═════ Texto citado

ALBERT EINSTEIN Y LA DESVIACIÓN DE LA ÓRBITA DE MERCURIO

 


Que la teoría de la relatividad no es precisamente intuitiva es algo que no puede negarse. Revolucionó en su momento la física y hoy constituye el principal pilar en que se apoya el conocimiento del universo físico en que habitamos, y las leyes por las que se rige. Sus bases, tanto físicas como matemáticas, son complejas, hasta el punto de que como muy bien se ha escrito en alguna ocasión, aun en nuestros días son muy pocos los científicos capaces de comprender en su totalidad la completa extensión de sus implicaciones. Sin duda Albert Einstein fue uno de los más grandes talentos de la Historia de la ciencia. Pero lo cierto es que conforme iba profundizando en sus descubrimientos y deducciones, más incomprensibles le iban pareciendo. A lo largo de su gestación, muchas veces tuvo que volver sobre sus pasos para convencerse a sí mismo de que transitaba el camino correcto. Sin restar un solo ápice de mérito a su admirable trabajo, conviene señalar que no partió de cero. Como muy acertadamente describe la célebre metáfora, Einstein cabalgó a hombros de gigantes. Se apoyó en ideas y descubrimientos anteriores, conectando los datos y llevando al extremo sus consecuencias con asombroso esfuerzo y perseverancia. Digamos que hace cien años la situación de la ciencia estaba madura para alcanzar aquella cima.


Uno de los principios básicos de la relatividad es que el espacio/tiempo constituye una unidad indisoluble. Y la relación entre el espacio y el tiempo es el movimiento. La velocidad es la medida del movimiento que une las realidades espaciales y temporales. La velocidad, es decir, la proporción entre el espacio y el tiempo, es lo que determina el comportamiento de la naturaleza. Los objetos sólo existen cuando se mueven, y existen en función de cómo se mueven. En el mundo del espacio/tiempo entendido como una única realidad, algo puede estar quieto en el espacio, pero entonces se moverá en el tiempo. Ese algo puede estar inmóvil en el tiempo, pero entonces se moverá, muy rápido por cierto, en el espacio. Este último es el caso de los fotones, partículas carentes de masa para las que el tiempo no ha transcurrido en absoluto desde el principio del universo, pero que se mueven en el espacio a la endiablada velocidad de la luz, la máxima velocidad posible en la naturaleza, porque ellos mismos constituyen la luz. Cuando un objeto viaja con calma, el tiempo transcurre deprisa, pero el espacio en torno suyo se estira, lo que hace que el objeto sea mayor, posea una gran masa. En cambio, si ese objeto se mueve muy rápido, el tiempo se alarga, un segundo transcurre para él más despacio, mientras su espacio y el objeto en sí mismo se encoge, pierde masa. Esta es la forma en que el espacio/tiempo se mantiene estable, cuando uno es mayor, el otro mengua.

══════════
═════ Bloque de datos

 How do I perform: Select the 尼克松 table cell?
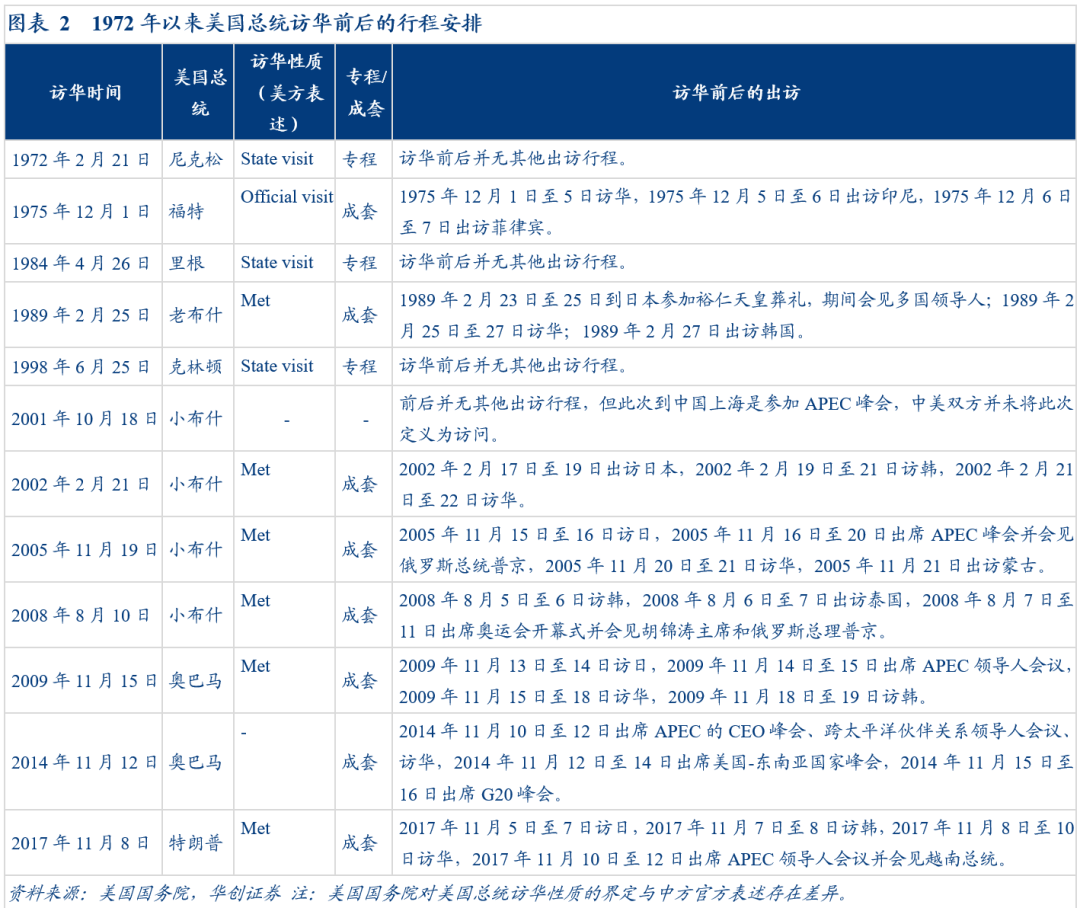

══════════

En el texto sobre Einstein y la órbita de Mercurio, ¿qué partículas sin masa se mueven en el espacio a la velocidad de la luz? El listado no tiene relación alguna con el texto.

Los fotones.